Current Issue #488

Montefiore: A Park Lands Chopper Monopoly?

Montefiore: A Park Lands Chopper Monopoly?

Sir Monty is urgently training for a helicopter pilot’s licence in a bid to snatch a slice of a lucrative new monopoly business opportunity in Adelaide’s park lands.

Sir Monty rarely has an opportunity to praise Town Hall’s elected members, who endure days and nights clogged with committees, briefings and workshops. These can stall progress so credit is due for stellar performance in avoiding the administrative quicksand and quickly and quietly resolving a matter of profitable commercial potential for a tiny but tenacious group who believe that the city’s edge is desperately overdue for private helicopter access.

Firms usually like to build private commercial assets to maintain control, but until now (with exception to the state hospitals) city public land helipads were banned, a restriction that for years forced Sir Monty to walk back to his club and fireside pipe and slippers.

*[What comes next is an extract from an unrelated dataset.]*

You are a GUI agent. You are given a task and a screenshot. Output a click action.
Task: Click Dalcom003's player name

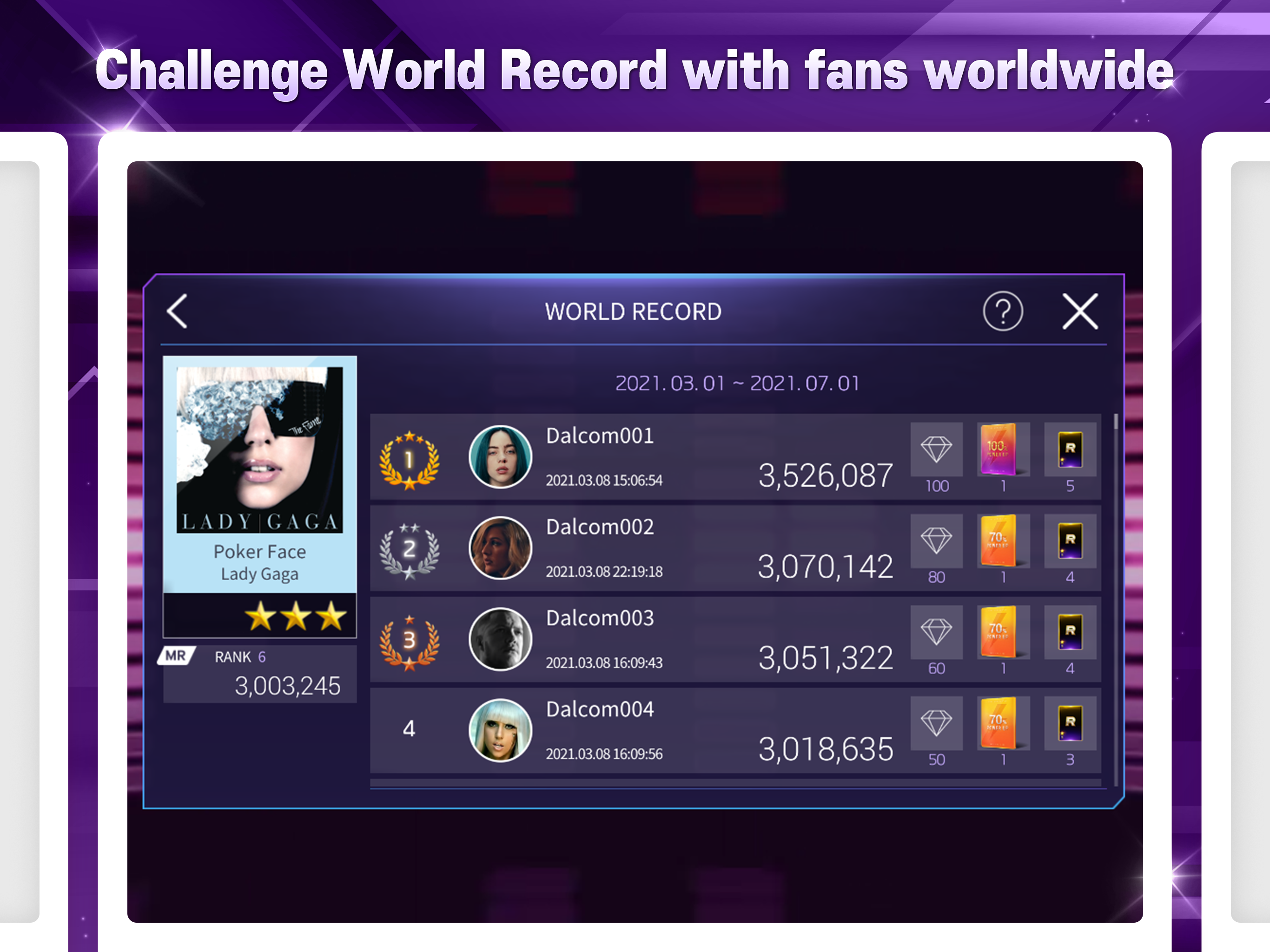(x=599, y=618)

To cut to the chase, the outcome is better than anyone could have imagined, because a new helipad monopoly business could soon be operating on public land (Park 27a of the park lands, adjacent to rowing clubs south of Torrens Lake, west of Morphett Road Bridge). This arises not because it is part of Town Hall’s 2016–20 strategic plan, in which there is neither a vision for it nor an action plan.

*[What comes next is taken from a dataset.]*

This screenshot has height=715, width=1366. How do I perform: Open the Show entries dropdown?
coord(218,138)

Further, there has been no public consultation, because it’s to be in a new government ‘hands-off’ Riverbank Zone, free of such former pesky park lands policy. A total of $35,000 in public money has been spent by Town Hall on a study. The small park site is now ready to go, 70 per cent of the turf of which was recently covered by a metre-thick slab of clay onto which Torrens Lake dredge sludge was months ago dumped but later removed, leaving the slab alone. Total cost: $870,000 of ratepayers’ dollars. The clay now supports a newly laid, gravel-topped site.

There is no evidence that a single city ratepayer has been consulted about costs, future noise, flight numbers or flight pathways across residential rooftops, city hotels or nearby rail yard university research buildings. Or why future customers – those ‘high net worth’ tourists for whom money is no object – should influence development of such exclusive facility, when the poorer majority of airport tourists must drive or catch a taxi or bus to and from the city.

helicopter-helipad-park-lands-adelaide-review
(Image: ‘Helipad in the City of Adelaide’ EOI Brief)

Despite a long but secret history of high-level helipad lobbying to Town Hall and the Premier, records of commercial bids for private monopoly operations on public land appear too delicate for the city’s 20,000-plus ratepayers to access. Documents also may contain ministerial demands for Town Hall-funded city helipad access, only two kilometres from parliament house.

Anyway, in February 2017 the Adelaide Park Lands Authority facilitated decision time, chaired by the Lord Mayor. Firstly, it denied that the concept was its own and noted that it couldn’t be endorsed under the site land management plan. That should have ended things, but instead it enthusiastically reviewed short-listing of five sites. Most favoured was the one that didn’t need public consultation. An environmental and social assessment probed “noise impacts, limited to take-off and land, not flight paths”. This caveat about paths pleased Sir Monty because research might have opened a political and social can of worms prompting uproar only eight months before the state election.

The preferred park land site, on which Town Hall spent $1.7m on landscaping and new turf only four years ago, was noted as recent, new park lands, set aside for ‘small open-space private functions and community events’. But not any more. This purpose (and that $1.7m) has been quietly overwhelmed with infrastructure works well suited for a city based, monopoly aviation operation.

Within weeks, Town Hall endorsed the Authority’s facilitation. In May, councillors called for steps ‘to undertake an expression of interest bid to identify potential private operators to ‘establish and invest in a commercial helipad in the city…’ A confidential file of hungry aviation business bids resulted. One, which had got in early in April 2016, identified “nearly 700,000 visitors who would like to visit SA for three-plus nights and are classified as high discretionary spenders … [but] we have to make it easy for these experiences to occur and this means providing the right infrastructure.”

By the way, in April 2017 Town Hall quietly reviewed hundreds of its fees and charges. Standing out like an airport beacon (for the size of the discount) was one tiny item – a 53.9 per cent cut to city helicopter landing fees, from $217 to $100. This may be to cushion future tourism high-spenders’ pain as they contemplate the crushing credit card fees they’ll have to pay to the new operators to avoid catching a taxi. No doubt government ministers will negotiate an exemption.